Austin Romine, 34: Greene, Lodolo and Ashcraft often raved about working with Romine last season and how well he directed them through games. The issue with bringing him back would be lack of offense. After being picked up at the Trade Deadline from the Cardinals, Romine hit .147 with a .436 OPS and three homers in his 37 games with Cincinnati. He has a .616 career OPS.
Which pitcher holds the Reds’ single-season strikeout record?
A) Mario Soto
B) Tom Seaver
C) Jim Maloney
D) Luis Castillo
On Friday, the Reds made a couple of trades. First, they sent infielder Kyle Farmer to the Twins for Minor League right-handed pitcher Casey Legumina. Then, they added an infielder by acquiring Kevin Newman from the Pirates for right-handed reliever Dauri Moreta.

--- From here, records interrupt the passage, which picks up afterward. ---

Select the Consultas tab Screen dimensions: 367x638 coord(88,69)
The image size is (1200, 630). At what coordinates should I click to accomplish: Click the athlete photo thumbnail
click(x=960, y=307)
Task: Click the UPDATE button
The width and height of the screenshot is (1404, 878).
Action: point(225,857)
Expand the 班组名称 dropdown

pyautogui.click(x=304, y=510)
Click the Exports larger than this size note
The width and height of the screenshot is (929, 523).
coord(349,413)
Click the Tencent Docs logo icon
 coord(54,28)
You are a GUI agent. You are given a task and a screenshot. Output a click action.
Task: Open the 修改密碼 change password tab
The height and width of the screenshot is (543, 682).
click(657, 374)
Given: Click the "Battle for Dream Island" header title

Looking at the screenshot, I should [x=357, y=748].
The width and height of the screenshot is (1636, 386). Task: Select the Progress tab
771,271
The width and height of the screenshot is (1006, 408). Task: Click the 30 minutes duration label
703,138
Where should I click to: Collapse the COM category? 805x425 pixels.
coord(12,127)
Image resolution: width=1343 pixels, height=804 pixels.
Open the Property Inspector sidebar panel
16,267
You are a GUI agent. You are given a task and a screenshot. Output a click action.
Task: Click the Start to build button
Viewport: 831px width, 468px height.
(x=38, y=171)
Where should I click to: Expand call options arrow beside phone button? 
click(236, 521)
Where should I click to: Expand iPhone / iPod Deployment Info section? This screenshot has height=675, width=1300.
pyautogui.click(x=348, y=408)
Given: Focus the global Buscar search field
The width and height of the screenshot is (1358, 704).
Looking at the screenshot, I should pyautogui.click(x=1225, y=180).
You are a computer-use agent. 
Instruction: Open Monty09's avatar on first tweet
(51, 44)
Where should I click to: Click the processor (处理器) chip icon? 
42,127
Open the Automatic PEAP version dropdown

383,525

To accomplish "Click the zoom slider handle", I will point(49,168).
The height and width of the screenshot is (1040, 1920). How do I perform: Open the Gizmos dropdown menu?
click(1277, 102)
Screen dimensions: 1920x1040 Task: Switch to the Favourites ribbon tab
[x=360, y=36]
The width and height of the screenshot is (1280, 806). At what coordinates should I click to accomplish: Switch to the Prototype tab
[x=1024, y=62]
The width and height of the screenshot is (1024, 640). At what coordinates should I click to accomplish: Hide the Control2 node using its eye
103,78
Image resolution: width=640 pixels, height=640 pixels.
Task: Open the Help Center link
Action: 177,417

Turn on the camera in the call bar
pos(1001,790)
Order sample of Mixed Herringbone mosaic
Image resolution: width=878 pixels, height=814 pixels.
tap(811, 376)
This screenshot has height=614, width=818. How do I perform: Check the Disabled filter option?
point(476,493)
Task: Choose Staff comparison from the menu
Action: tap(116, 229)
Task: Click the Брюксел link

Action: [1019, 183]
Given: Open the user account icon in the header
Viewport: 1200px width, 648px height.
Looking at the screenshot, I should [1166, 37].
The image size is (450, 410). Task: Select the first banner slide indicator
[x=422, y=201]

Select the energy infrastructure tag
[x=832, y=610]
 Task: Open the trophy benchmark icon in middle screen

After moving Farmer, Krall noted that, “It gives us a little bit more financial flexibility.”
According to Cot’s Baseball Contracts, Farmer is projected to get $4.66 million in 2023 through arbitration, while Newman is projected to make $3.5 million. Then, when you add the savings from non-tenders like Aristides Aquino and Jeff Hoffman, a little more money is off the books.
Whether it’s for backup catcher, outfielder or other spots, Krall didn’t identify one area where the savings might be spent.
“For us, it’s just trying to figure out how we can best utilize our money and get improvement across the board, across all levels,” Krall said. “We’ve talked about this before, whether it was position players or pitchers: We just need to improve. How can we best utilize that money?”
THIS DATE IN REDS HISTORY
Nov. 22, 1968: Catcher Johnny Bench was named the National League Rookie of the Year after he batted .275/.311/.433 with 15 homers and 82 RBIs. He was the third Cincinnati player to win the award in six years.
Tickets went on sale Monday for Bally Sports Ohio Redsfest presented by PNC Bank, which will be held again at the Duke Energy Convention Center after a two-year hiatus. Redsfest is slated for Dec. 2 from 3-10:30 p.m. ET and Dec. 3 from 11 a.m.-6:30 p.m. ET.
Joey Votto, Jonathan India, Alexis Díaz, Greene, Lodolo, Ashcraft and Stephenson are among current players scheduled to appear. From the alumni group, Soto, Eric Davis, and Scott Williamson are among those expected to attend.
Fans can purchase Redsfest tickets at reds.com/redsfest.
A) Mario Soto
Soto recorded 274 strikeouts in 1982.